▸ **DATASET ENTRIES**

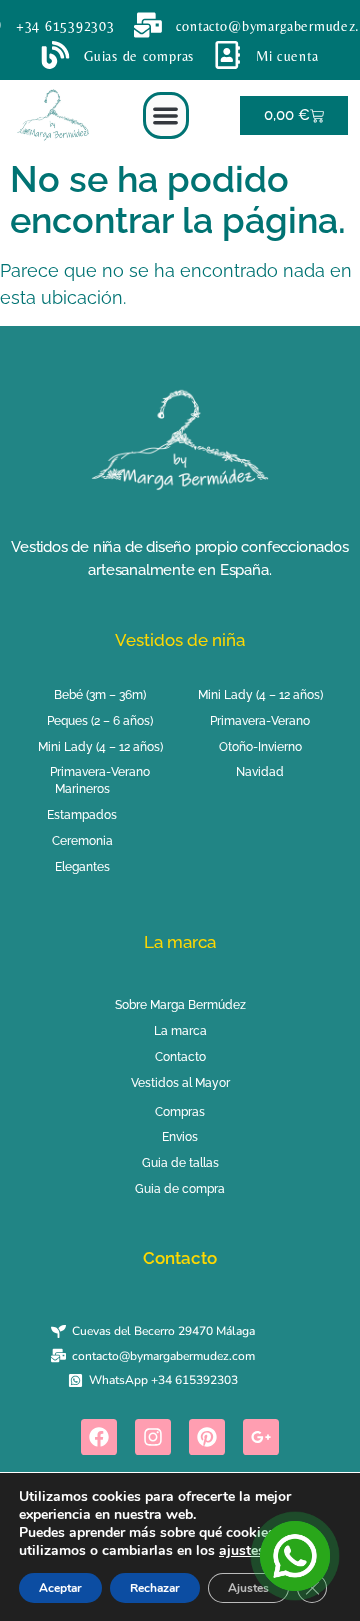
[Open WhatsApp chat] (295, 1556)
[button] (166, 115)
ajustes (242, 1551)
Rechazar (155, 1588)
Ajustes (248, 1588)
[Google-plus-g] (261, 1437)
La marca (180, 942)
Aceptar (60, 1588)
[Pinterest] (207, 1437)
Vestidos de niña (180, 640)
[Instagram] (153, 1437)
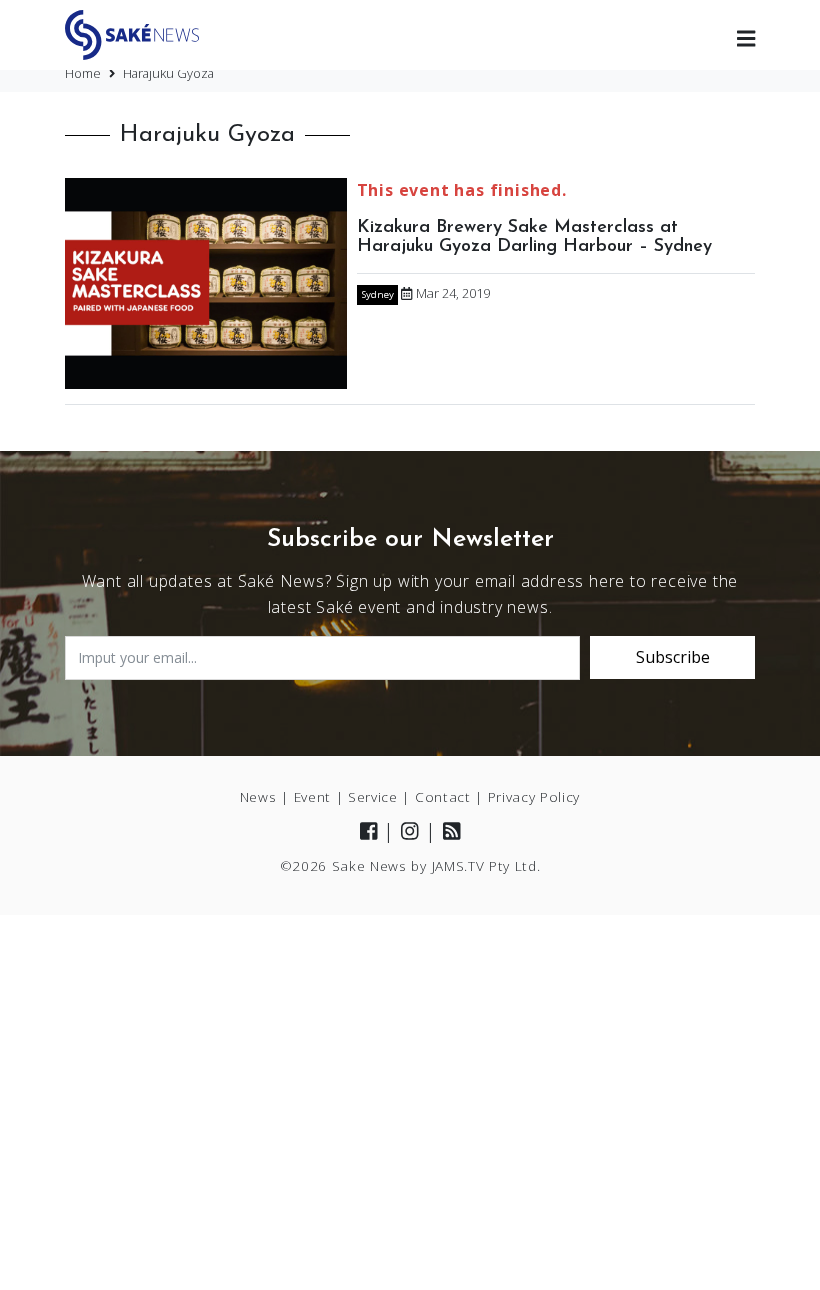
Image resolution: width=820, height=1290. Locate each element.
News (258, 796)
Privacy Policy (534, 796)
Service (373, 796)
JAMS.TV (458, 865)
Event (312, 796)
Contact (443, 796)
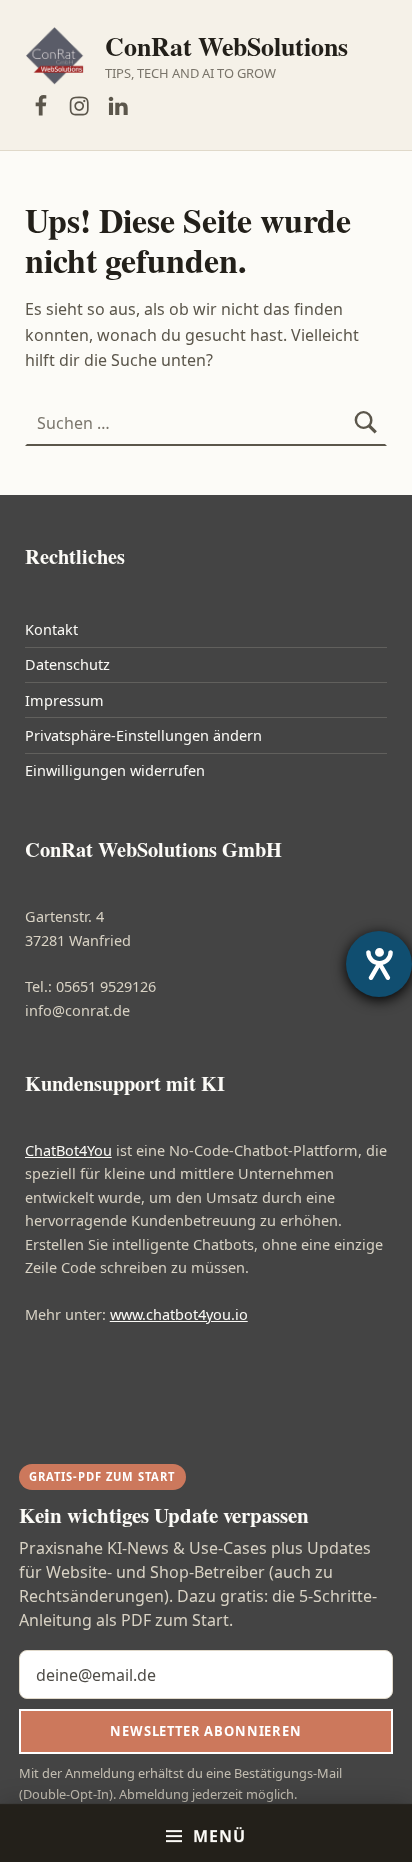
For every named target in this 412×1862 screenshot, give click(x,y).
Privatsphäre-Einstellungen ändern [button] (143, 735)
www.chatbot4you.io (179, 1314)
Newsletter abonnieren (205, 1731)
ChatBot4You (68, 1150)
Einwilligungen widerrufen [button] (115, 770)
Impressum (64, 700)
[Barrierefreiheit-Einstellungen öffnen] (379, 964)
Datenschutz (67, 664)
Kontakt (51, 629)
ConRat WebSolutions (226, 46)
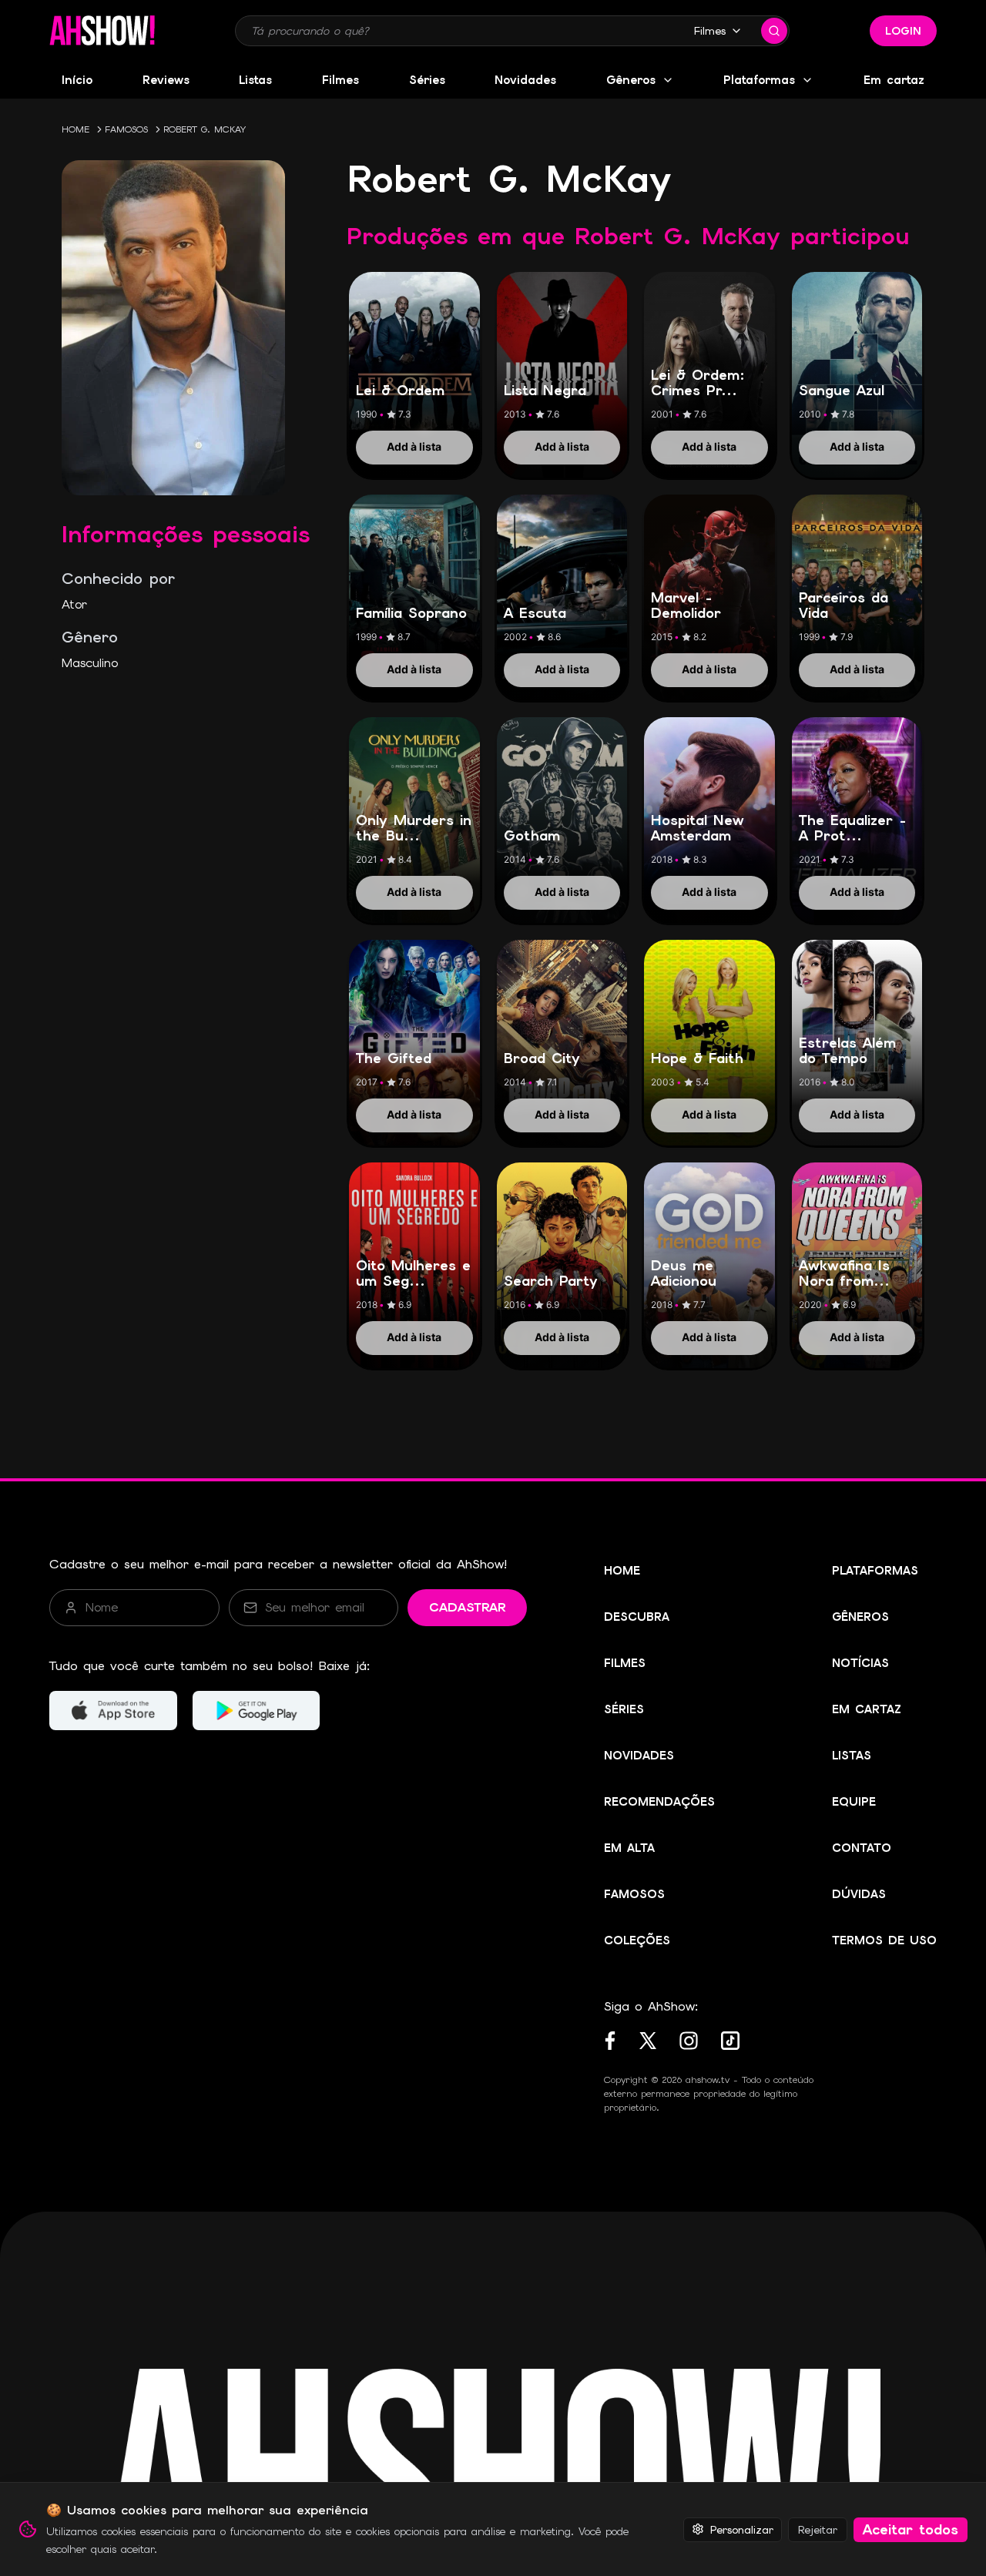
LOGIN (903, 31)
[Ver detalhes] (414, 358)
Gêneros (631, 80)
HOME (75, 129)
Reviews (166, 80)
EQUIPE (854, 1802)
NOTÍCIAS (860, 1663)
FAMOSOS (126, 129)
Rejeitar (817, 2529)
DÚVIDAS (859, 1894)
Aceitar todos (910, 2529)
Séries (427, 80)
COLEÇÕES (637, 1940)
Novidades (525, 80)
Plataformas (759, 80)
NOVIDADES (639, 1755)
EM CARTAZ (866, 1709)
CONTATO (861, 1848)
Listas (255, 80)
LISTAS (851, 1755)
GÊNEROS (860, 1617)
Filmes (710, 31)
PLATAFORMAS (875, 1570)
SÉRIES (624, 1709)
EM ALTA (629, 1848)
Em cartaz (894, 80)
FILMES (625, 1663)
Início (77, 80)
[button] (102, 30)
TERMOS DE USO (884, 1940)
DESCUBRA (636, 1617)
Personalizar (741, 2529)
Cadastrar (467, 1607)
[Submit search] (774, 31)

▸ **WORK REQUEST**
Reproduce the material exactly; omit the pictures.

▸ **WRITTEN SOLUTION**
[Open WhatsApp chat] (295, 1556)
[button] (166, 115)
ajustes (242, 1551)
Rechazar (155, 1588)
Ajustes (248, 1588)
[Google-plus-g] (261, 1437)
La marca (180, 942)
Aceptar (60, 1588)
[Pinterest] (207, 1437)
Vestidos de niña (180, 640)
[Instagram] (153, 1437)
Image resolution: width=820, height=1290. Locate each element.
News (258, 796)
Privacy Policy (534, 796)
Service (373, 796)
JAMS.TV (458, 865)
Event (312, 796)
Contact (443, 796)
For every named target in this 412×1862 screenshot, give click(x,y).
Privatsphäre-Einstellungen ändern [button] (143, 735)
www.chatbot4you.io (179, 1314)
Newsletter abonnieren (205, 1731)
ChatBot4You (68, 1150)
Einwilligungen widerrufen [button] (115, 770)
Impressum (64, 700)
[Barrierefreiheit-Einstellungen öffnen] (379, 964)
Datenschutz (67, 664)
Kontakt (51, 629)
ConRat WebSolutions (226, 46)
LOGIN (903, 31)
[Ver detalhes] (414, 358)
Gêneros (631, 80)
HOME (75, 129)
Reviews (166, 80)
EQUIPE (854, 1802)
NOTÍCIAS (860, 1663)
FAMOSOS (126, 129)
Rejeitar (817, 2529)
DÚVIDAS (859, 1894)
Aceitar todos (910, 2529)
Séries (427, 80)
COLEÇÕES (637, 1940)
Novidades (525, 80)
Plataformas (759, 80)
NOVIDADES (639, 1755)
EM CARTAZ (866, 1709)
CONTATO (861, 1848)
Listas (255, 80)
LISTAS (851, 1755)
GÊNEROS (860, 1617)
Filmes (710, 31)
PLATAFORMAS (875, 1570)
SÉRIES (624, 1709)
EM ALTA (629, 1848)
Em cartaz (894, 80)
FILMES (625, 1663)
Início (77, 80)
[button] (102, 30)
TERMOS DE USO (884, 1940)
DESCUBRA (636, 1617)
Personalizar (741, 2529)
Cadastrar (467, 1607)
[Submit search] (774, 31)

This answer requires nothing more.